WHAT YOU WILL DO
Apart from the images, repeat the data below exactly as written.
--- INFORMATION GIVEN ---
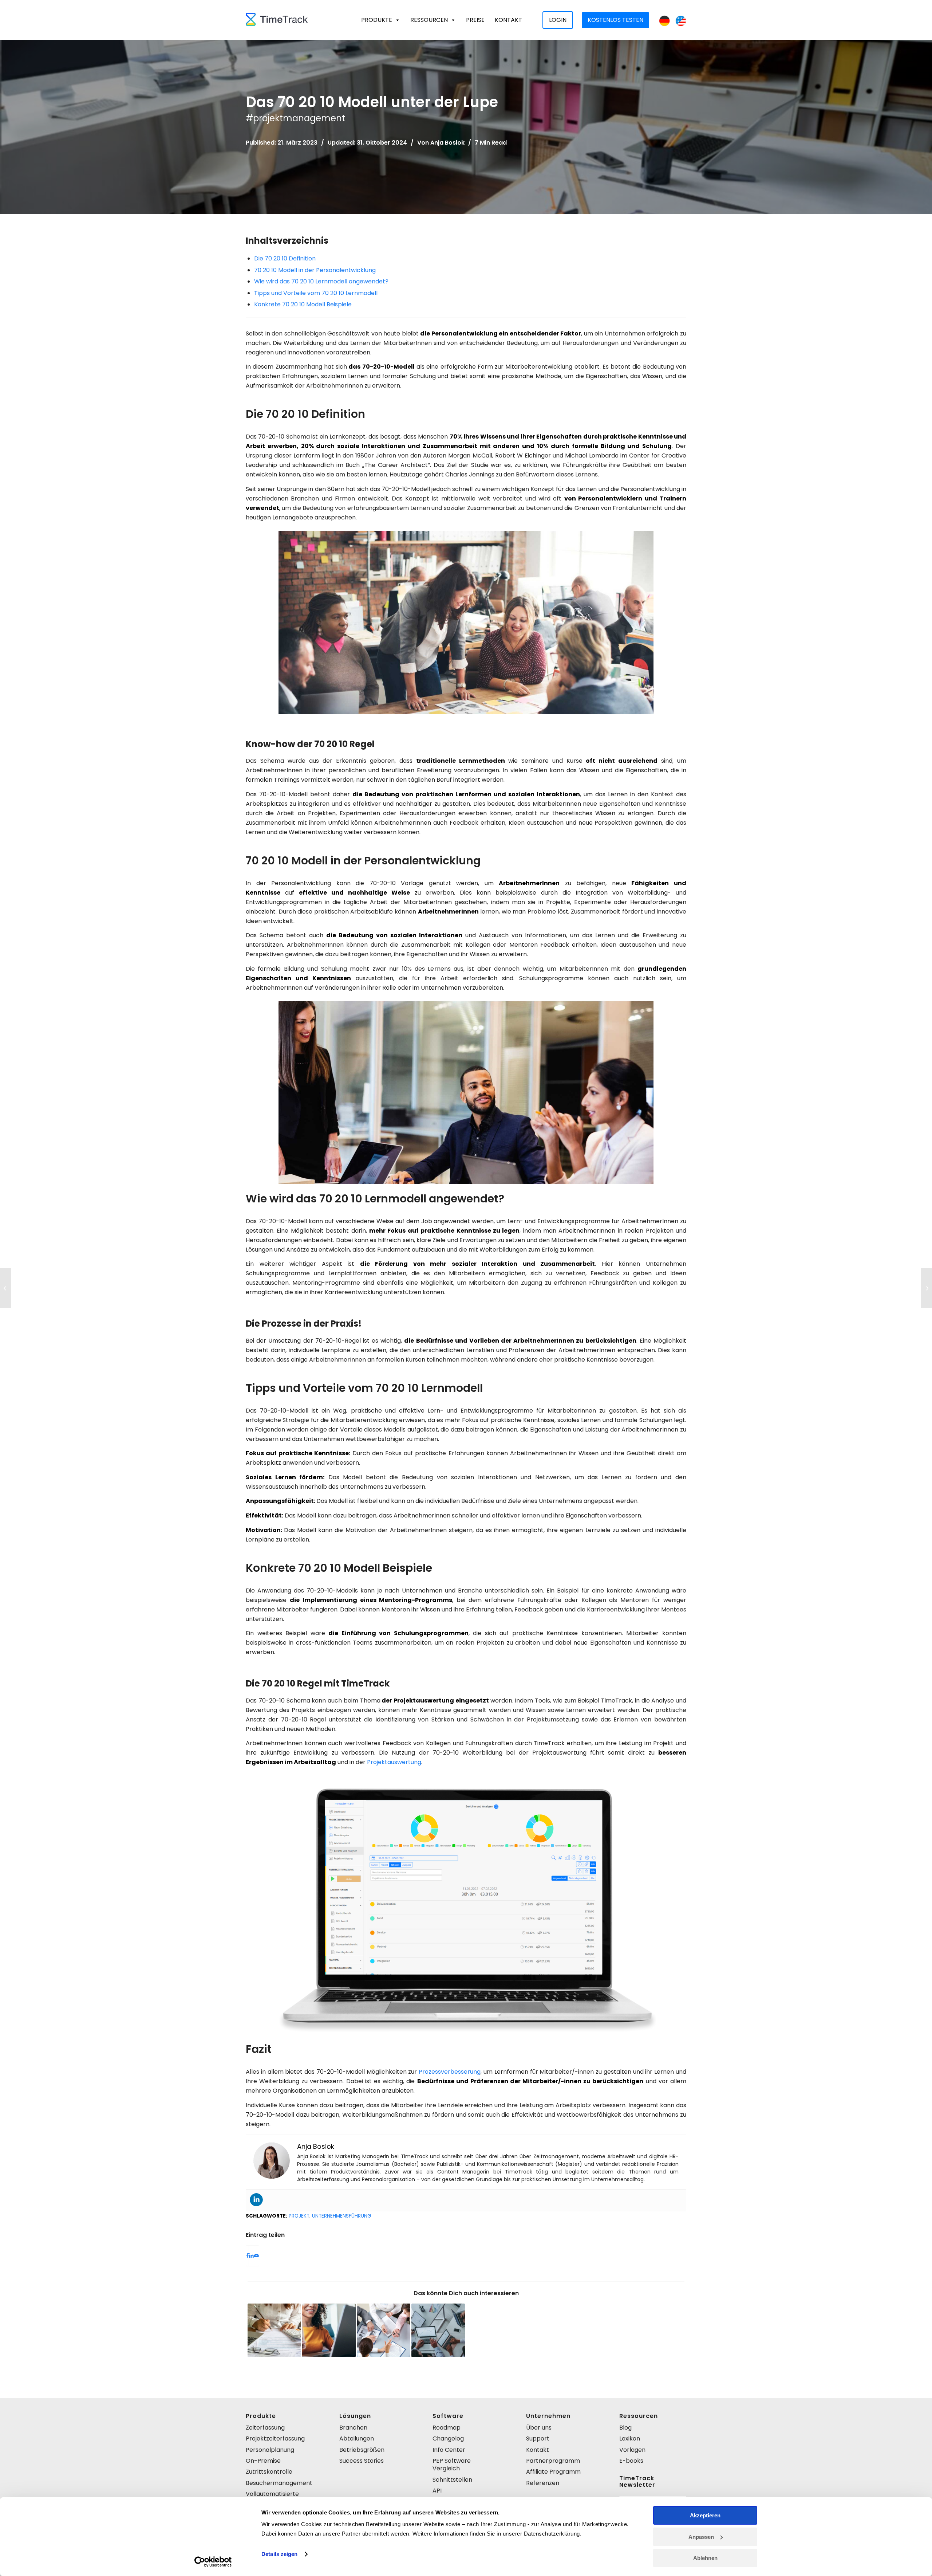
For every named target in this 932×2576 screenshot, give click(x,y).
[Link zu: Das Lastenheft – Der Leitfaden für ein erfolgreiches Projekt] (329, 2330)
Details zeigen (279, 2554)
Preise (475, 20)
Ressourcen (429, 20)
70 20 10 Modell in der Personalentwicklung (315, 270)
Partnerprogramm (553, 2461)
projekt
---
REPLY
For every named target in this 932×2576 screenshot, give click(x,y).
[Link zu: Das Lastenheft – Der Leitfaden für ein erfolgreiches Projekt] (329, 2330)
Details zeigen (279, 2554)
Preise (475, 20)
Ressourcen (429, 20)
70 20 10 Modell in der Personalentwicklung (315, 270)
Partnerprogramm (553, 2461)
projekt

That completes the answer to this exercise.